[Data items]
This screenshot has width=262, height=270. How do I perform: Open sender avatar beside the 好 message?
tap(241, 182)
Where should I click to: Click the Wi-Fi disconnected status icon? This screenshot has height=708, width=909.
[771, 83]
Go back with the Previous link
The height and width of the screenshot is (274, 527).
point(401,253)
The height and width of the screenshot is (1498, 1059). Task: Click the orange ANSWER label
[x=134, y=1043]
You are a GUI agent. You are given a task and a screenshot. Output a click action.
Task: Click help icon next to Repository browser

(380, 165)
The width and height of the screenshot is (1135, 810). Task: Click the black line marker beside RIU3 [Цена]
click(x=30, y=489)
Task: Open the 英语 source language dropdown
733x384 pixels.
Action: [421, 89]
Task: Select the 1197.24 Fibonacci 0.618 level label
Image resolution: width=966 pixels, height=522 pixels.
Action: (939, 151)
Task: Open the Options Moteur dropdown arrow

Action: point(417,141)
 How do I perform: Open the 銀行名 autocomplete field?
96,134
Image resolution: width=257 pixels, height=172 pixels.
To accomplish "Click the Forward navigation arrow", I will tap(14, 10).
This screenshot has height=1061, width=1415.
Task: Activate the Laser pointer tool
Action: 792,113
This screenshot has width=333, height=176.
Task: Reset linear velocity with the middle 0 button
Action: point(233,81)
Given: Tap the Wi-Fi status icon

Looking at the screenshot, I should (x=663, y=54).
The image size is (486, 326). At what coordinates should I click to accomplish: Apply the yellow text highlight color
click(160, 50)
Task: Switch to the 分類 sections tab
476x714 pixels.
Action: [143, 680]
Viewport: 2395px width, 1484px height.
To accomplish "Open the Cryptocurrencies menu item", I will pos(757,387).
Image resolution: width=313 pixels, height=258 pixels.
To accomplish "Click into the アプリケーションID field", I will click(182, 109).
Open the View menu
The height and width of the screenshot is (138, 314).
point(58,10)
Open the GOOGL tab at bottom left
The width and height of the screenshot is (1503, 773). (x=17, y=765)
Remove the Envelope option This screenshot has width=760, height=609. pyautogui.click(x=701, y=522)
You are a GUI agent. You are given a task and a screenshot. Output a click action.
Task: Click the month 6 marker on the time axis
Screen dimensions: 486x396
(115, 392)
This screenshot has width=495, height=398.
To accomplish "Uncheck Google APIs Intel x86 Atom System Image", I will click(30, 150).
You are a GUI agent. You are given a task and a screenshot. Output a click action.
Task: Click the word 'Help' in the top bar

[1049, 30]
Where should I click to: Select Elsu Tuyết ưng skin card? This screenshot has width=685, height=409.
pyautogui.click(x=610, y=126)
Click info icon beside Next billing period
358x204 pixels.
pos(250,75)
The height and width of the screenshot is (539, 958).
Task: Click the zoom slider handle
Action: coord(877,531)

* _Exercise goal_
Could you lay out every line of the items above as a JSON list of strings, one string per line, leaving out blank lines?

* _Worked answer_
[
  "This screenshot has width=262, height=270. How do I perform: Open sender avatar beside the 好 message?",
  "tap(241, 182)",
  "Where should I click to: Click the Wi-Fi disconnected status icon? This screenshot has height=708, width=909.",
  "[771, 83]",
  "Go back with the Previous link",
  "The height and width of the screenshot is (274, 527).",
  "point(401,253)",
  "The height and width of the screenshot is (1498, 1059). Task: Click the orange ANSWER label",
  "[x=134, y=1043]",
  "You are a GUI agent. You are given a task and a screenshot. Output a click action.",
  "Task: Click help icon next to Repository browser",
  "(380, 165)",
  "The width and height of the screenshot is (1135, 810). Task: Click the black line marker beside RIU3 [Цена]",
  "click(x=30, y=489)",
  "Task: Open the 英语 source language dropdown",
  "733x384 pixels.",
  "Action: [421, 89]",
  "Task: Select the 1197.24 Fibonacci 0.618 level label",
  "Image resolution: width=966 pixels, height=522 pixels.",
  "Action: (939, 151)",
  "Task: Open the Options Moteur dropdown arrow",
  "Action: point(417,141)",
  " How do I perform: Open the 銀行名 autocomplete field?",
  "96,134",
  "Image resolution: width=257 pixels, height=172 pixels.",
  "To accomplish \"Click the Forward navigation arrow\", I will tap(14, 10).",
  "This screenshot has height=1061, width=1415.",
  "Task: Activate the Laser pointer tool",
  "Action: 792,113",
  "This screenshot has width=333, height=176.",
  "Task: Reset linear velocity with the middle 0 button",
  "Action: point(233,81)",
  "Given: Tap the Wi-Fi status icon",
  "Looking at the screenshot, I should (x=663, y=54).",
  "The image size is (486, 326). At what coordinates should I click to accomplish: Apply the yellow text highlight color",
  "click(160, 50)",
  "Task: Switch to the 分類 sections tab",
  "476x714 pixels.",
  "Action: [143, 680]",
  "Viewport: 2395px width, 1484px height.",
  "To accomplish \"Open the Cryptocurrencies menu item\", I will pos(757,387).",
  "Image resolution: width=313 pixels, height=258 pixels.",
  "To accomplish \"Click into the アプリケーションID field\", I will click(182, 109).",
  "Open the View menu",
  "The height and width of the screenshot is (138, 314).",
  "point(58,10)",
  "Open the GOOGL tab at bottom left",
  "The width and height of the screenshot is (1503, 773). (x=17, y=765)",
  "Remove the Envelope option This screenshot has width=760, height=609. pyautogui.click(x=701, y=522)",
  "You are a GUI agent. You are given a task and a screenshot. Output a click action.",
  "Task: Click the month 6 marker on the time axis",
  "Screen dimensions: 486x396",
  "(115, 392)",
  "This screenshot has width=495, height=398.",
  "To accomplish \"Uncheck Google APIs Intel x86 Atom System Image\", I will click(30, 150).",
  "You are a GUI agent. You are given a task and a screenshot. Output a click action.",
  "Task: Click the word 'Help' in the top bar",
  "[1049, 30]",
  "Where should I click to: Select Elsu Tuyết ưng skin card? This screenshot has width=685, height=409.",
  "pyautogui.click(x=610, y=126)",
  "Click info icon beside Next billing period",
  "358x204 pixels.",
  "pos(250,75)",
  "The height and width of the screenshot is (539, 958).",
  "Task: Click the zoom slider handle",
  "Action: coord(877,531)"
]